Les "minerais de sang" sont exploités dans la production d'objets du quotidien comme les téléphones portables, ordinateurs, réfrigérateurs ou ampoules. Ils sont surtout importés de la République démocratique du Congo et de la région des Grands Lacs, où des groupes armés se disputent le contrôle des mines.  Pour l'eurodéputée socialiste Maria Arena, cela rend le texte du projet de loi européen tout à fait inefficace : "Le texte qui est sur la table aujourd'hui ne répond pas à l'objectif de base, c'est à dire de garantir la traçabilité des minerais depuis le départ, c'est à dire faire en sorte que les entreprises n'exploitent plus des minerais du sang. Et d'autre part, le texte introduit des distorsions de concurrence par rapport à des entreprises européennes. C'est à dire qu'il impose des choses à une toute petite partie des entreprises, qui se trouvent être européennes, et pas à d'autres entreprises. Et donc, il y a une réelle distorsion de concurrence à l'intérieur du marché européen". Le risque, c'est que ces quelques fonderies européennes décident de s'installer hors de l'Union européenne pour ne pas avoir à remplir cette obligation.

La pression menée par les grandes entreprises risque donc de vider ce projet de sa substance compte tenu de leur influence sur les pouvoirs politiques. Si la proposition n'est pas amendée, seuls une vingtaine d'importateurs de minerais bruts seraient légalement tenus de s'approvisionner en minerais de manière responsable. Les entreprises qui fabriquent et vendent des produits contenant ces minerais ne seraient soumises qu'à un système fondé sur le volontariat. « Il s'agit d'une occasion historique de s'attaquer au commerce des minerais provenant de zones de conflit, mais le texte proposé ignore, de fait, certains des principaux acteurs de ce secteur », a déclaré Lucy Graham, d'Amnesty International. « Si le Parlement européen veut réellement s'employer à résoudre le problème du commerce des minerais provenant de zones de conflit, il faut que toutes les grandes marques aient l'obligation légale de vérifier leur chaîne d'approvisionnement.»

Le texte voté par le Parlement européen n'est pas définitif : il va désormais faire l'objet de négociations - qui s'annoncent difficiles - entre le Parlement, la Commission et les États membres, en vue de parvenir à un texte de compromis.

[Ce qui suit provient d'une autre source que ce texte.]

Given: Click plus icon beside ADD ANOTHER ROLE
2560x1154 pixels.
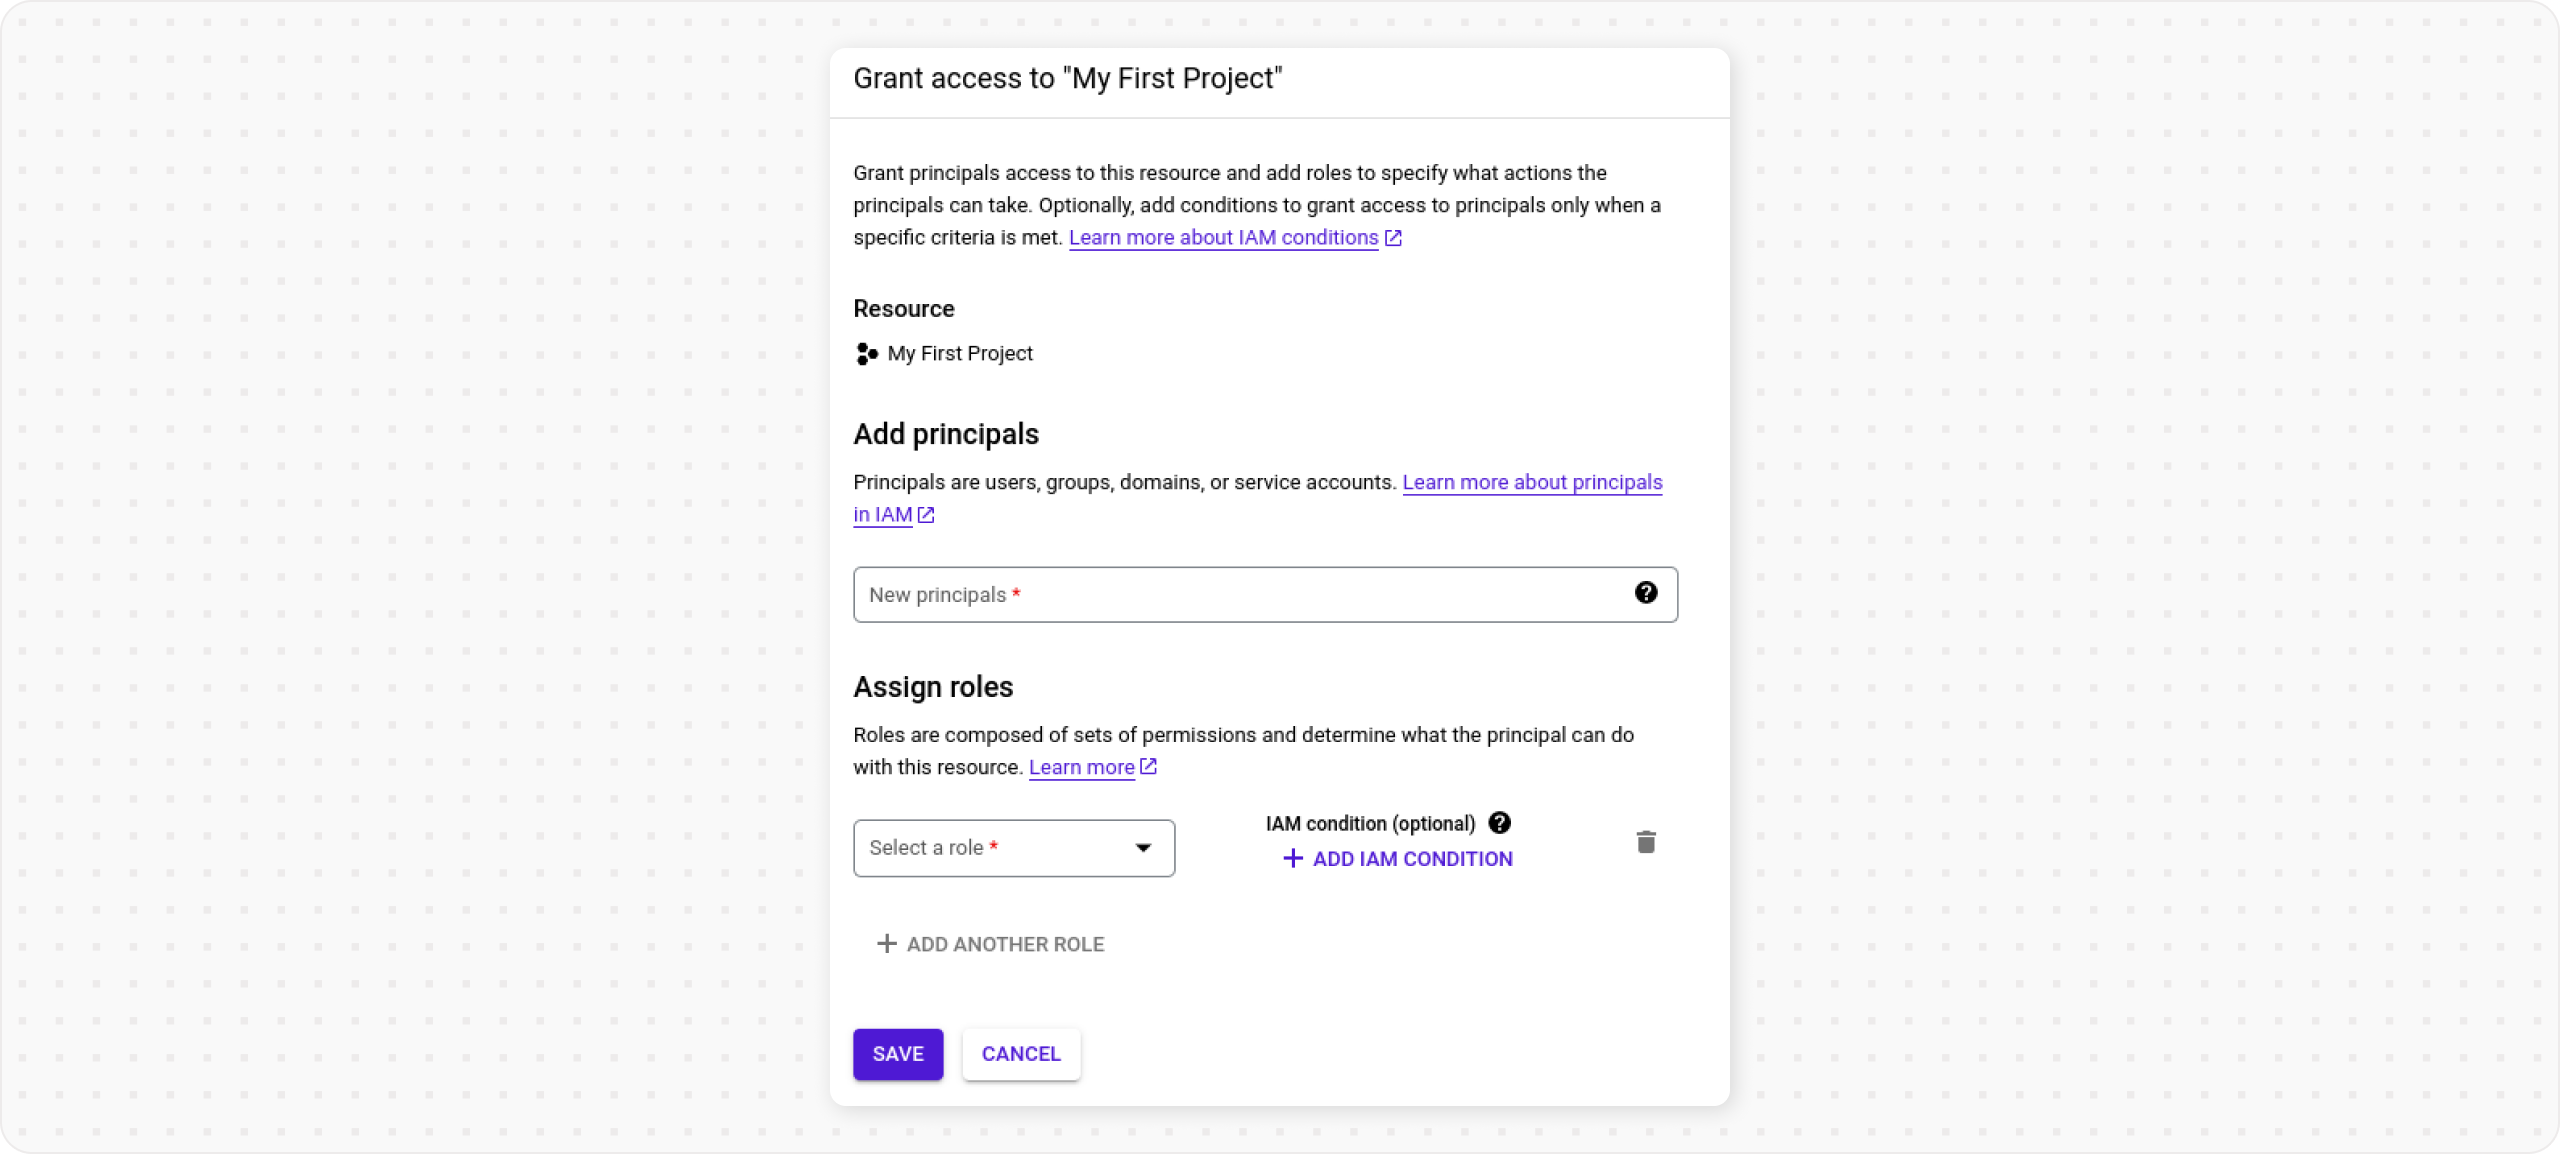Looking at the screenshot, I should [886, 943].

Jusqu'à présent, la Commission préconisait un système volontaire pour les entreprises. La droite du Parlement, de son côté, ne voulait imposer de contraintes qu'aux seules fonderies et raffineries, soit une vingtaine d'entreprises en Europe. "La conscience universelle a triomphé sur l'affairisme sordide", a commenté l’ancien Commissaire européen Louis Michel. "Il suffira que les entreprises déclarent l'identité de leurs fournisseurs directs. On ne leur demande ni audit ni rapport. C'est donc une contrainte minimale sans surcharge bureaucratique", a-t-il argumenté. La Commission européenne, le Conseil et le Parlement doivent désormais de mettre d’accord sur la version finale de ce règlement, prévu pour 2016.